The simple answer to this question is that there is no simple answer to this question. Lahren’s costume falls into a very grey area.
US Flag Code
First, it is important to understand that the US flag code is not a law. It acts as “guidelines” for United States citizens to treat the country’s flag. That means there is no law stating you must adhere to the flag code.
The flag should never be used as wearing apparel, bedding, or drapery. It should never be festooned, drawn back, nor up, in folds, but always allowed to fall free. Bunting of blue, white, and red, always arranged with the blue above, the white in the middle, and the red below, should be used for covering a speaker’s desk, draping the front of the platform, and for decoration in general.
For some, that is enough to burn Lahren at the stake. Others argue her costume is not made from an actual American flag, so it clearly does not fall under the flag code, which is where things become grey.
Meriam-Webster defines a flag as, “a usually rectangular piece of fabric of distinctive design that is used as a symbol (as of a nation), as a signaling device, or as a decoration.” By definition of the word, Lahren’s outfit could fall under the definition of a flag, in which case she is wearing it as apparel and breaking flag code. However, it could still be argued that her costume is not a flag.

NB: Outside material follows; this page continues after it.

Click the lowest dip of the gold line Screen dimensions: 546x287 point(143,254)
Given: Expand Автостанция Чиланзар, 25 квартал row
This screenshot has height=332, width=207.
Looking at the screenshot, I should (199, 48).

In the 1890’s, the first flag-protection laws aimed to prevent using the flag’s image in advertising and countless commercial products. However, these laws blanketed those who were merely taking part in patriotic displays.
During the first National Flag Conference in Washington in 1923, a meeting convened by the American Legion determined to take from dozens of military flag codes to create one national flag code. The national flag code has been a US Code since 1942.
During World War I, many states decided to add new flag-desecration language and increased the penalties. In 1968, the first federal flag-protection act was passed as a response to anti-Vietnam War protesters committing widespread desecration of the flag. In 1989, the Supreme Court declared all the state flag-protection laws, unconstitutional under the First Amendment.
That same year, Congress passed the Flag Protection Act of 1989. It was during “United States v. Eichman” the Supreme Court reaffirmed the belief that flag protection laws violated the first Amendment. In the Eichman case, defendants were arrested for burning the American flag. The district court dismissed the charges, but the government appealed directly to the Supreme Court. It was decided the act of burning the flag did “regulate the content of protected speech.” The court decided the government “cannot prohibit the expression of an idea, no matter how disagreeable that idea may be.”